A Pablo Casado se le abre así una oportunidad única. Rivera, sin rumbo fijo, con una flexibilidad que supera cualquier atisbo de coherencia, ha perdido mucho fuelle. Estuvo a punto de gobernar antes de que cayera Mariano Rajoy y ahora, gracias sobre todo a sus sorprendentes e imaginativos bandazos, se encuentra a un paso no demasiado grande de la irrelevancia política.

El presidente del PP, por su parte, ha cometido pocos errores en los últimos tiempos. A veces las más extraordinarias victorias llegan -que se lo pregunten a Rajoy- por no arriesgar, o al menos por no equivocarse demasiado.
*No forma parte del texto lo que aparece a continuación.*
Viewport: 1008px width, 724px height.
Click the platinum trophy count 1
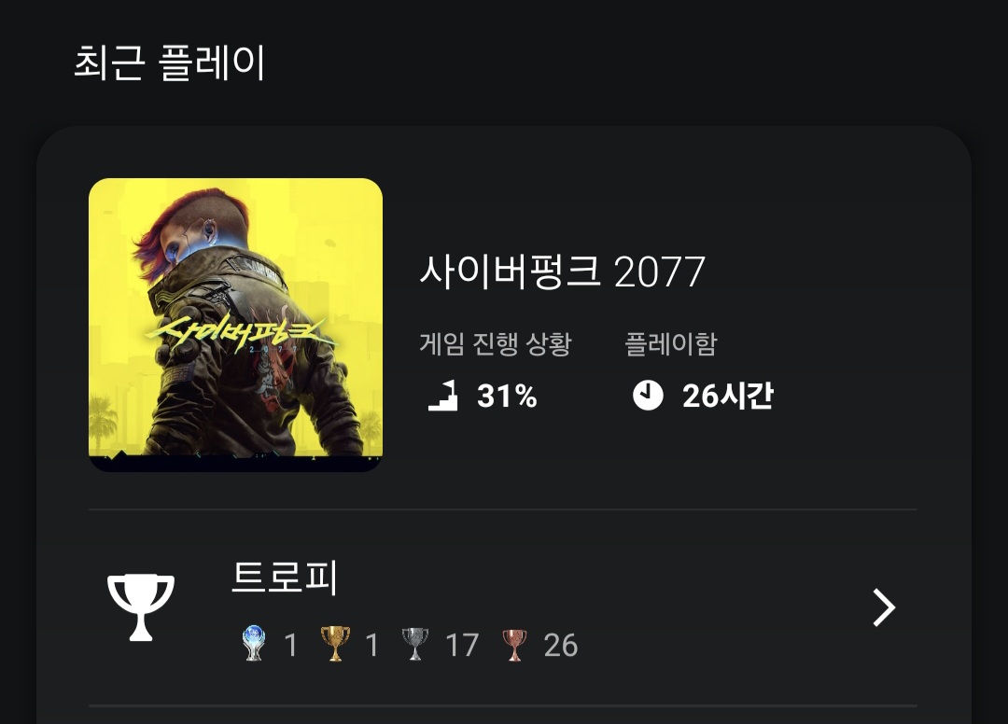[x=290, y=645]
No cabe duda de que la volatilidad de Ciudadanos puede beneficiar notablemente a los populares en la convocatoria de noviembre.

“No lo hemos conseguido”, dijo Meritxell Batet, la presidenta del Congreso. No, no lo han conseguido. La XIII Legislatura apenas ha tenido cuatro meses de vida. Ahora, en medio del cansancio y de la frustración de numerosos ciudadanos, todos los partidos deberán someterse a un nuevo examen. Igual suspenden todos, sacudidos por una desmovilización tremenda.

Los grandes líderes de los partidos mayoritarios pueden sumar esta cita electoral a su listado de fracasos. La ciudadanía ya votó a finales de abril; que de su decisión no se haya podido configurar un Gobierno parece un despropósito que en absoluto sirve para contribuir a que se renueve la imagen de los políticos, y mucho menos motiva para seguir votándolos.

Estas elecciones pueden, de algún modo, marcar el camino de regreso al pasado. Los nuevos partidos parecen sucumbir ante la fortaleza de los viejos, que aparecen como cada vez más claros receptores del voto útil en el que todo el mundo piensa para dar por terminado, de una vez, este larguísimo año en el que no tuvimos Gobierno.